PREVALENCE OF COMPUTED TOMOGRAPHIC SUBCHONDRAL BONE LESIONS IN THE SCAPULOHUMERAL JOINT OF 32 IMMATURE DOGS WITH THORACIC LIMB LAMENESS

Osteochondrosis is a common developmental abnormality affecting the subchondral bone of immature, large breed dogs. The purpose of this retrospective study was to describe CT lesions detected in scapulohumeral joints of 32 immature dogs undergoing CT for thoracic limb lameness. Eight dogs (14 scapulohumeral joints) had arthroscopy following imaging.
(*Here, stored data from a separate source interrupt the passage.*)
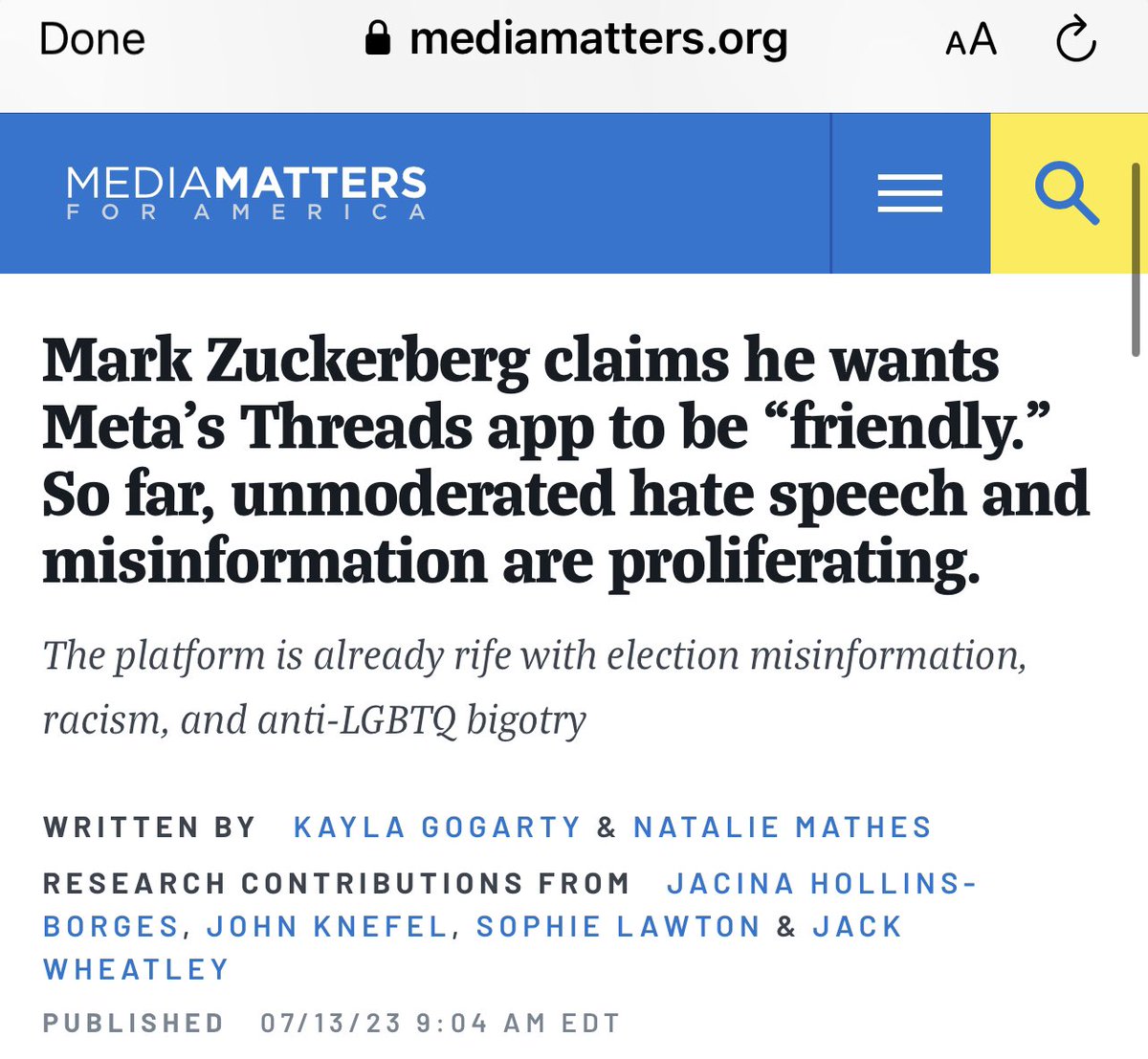
Task: Click the italic article subtitle text
Action: pos(535,687)
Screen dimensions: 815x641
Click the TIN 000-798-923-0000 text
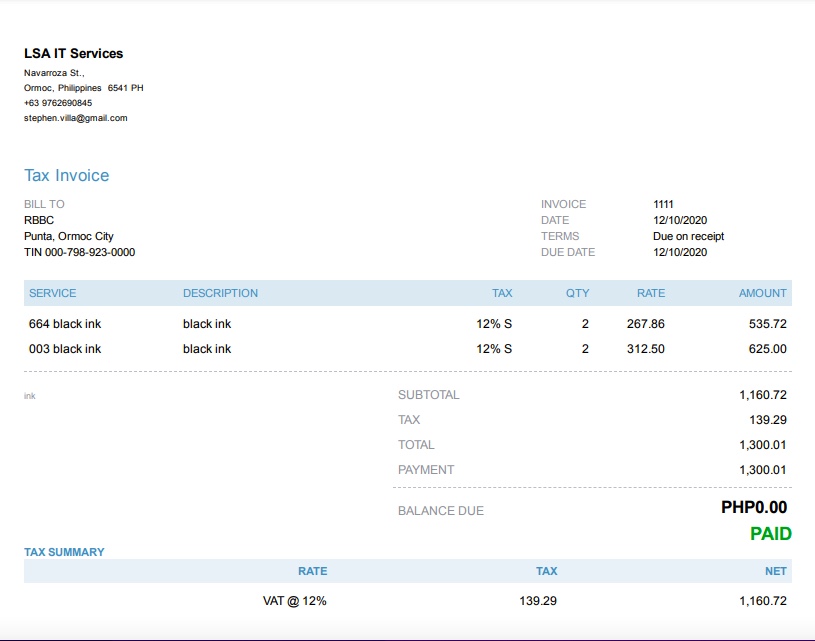pyautogui.click(x=79, y=252)
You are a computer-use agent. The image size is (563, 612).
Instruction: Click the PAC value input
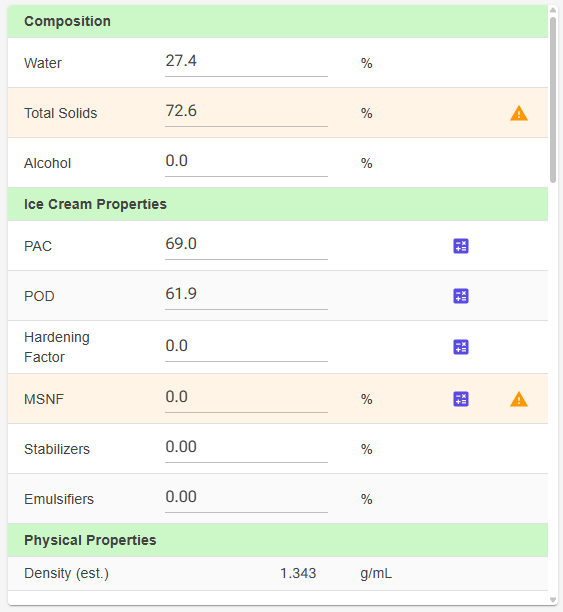[246, 246]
Thirteen dogs (19 scapulohumeral joints) were found to have CT lesions, including 10 dogs (16 scapulohumeral joints) with subchondral bone lesions and 3 dogs with enthesopathy of the supraspinatus tendon. In one dog, subchondral bone lesions appeared as large oval defects within the mid‐aspect of the glenoid cavities, bilaterally. These lesions resembled osseous cyst‐like lesions commonly identified in the horse. This is the first report of such a presentation of a subchondral bone lesion in the glenoid cavity of a dog. In all dogs, small, focal, round or linear lucent defects were visible within the cortical bone at the junction of the greater tubercle and intertubercular groove. These structures were thought to represent vascular channels. Findings from this study support the use of CT as an adjunct modality for the identification and characterization of scapulohumeral subchondral bone lesions in immature dogs with thoracic limb lameness.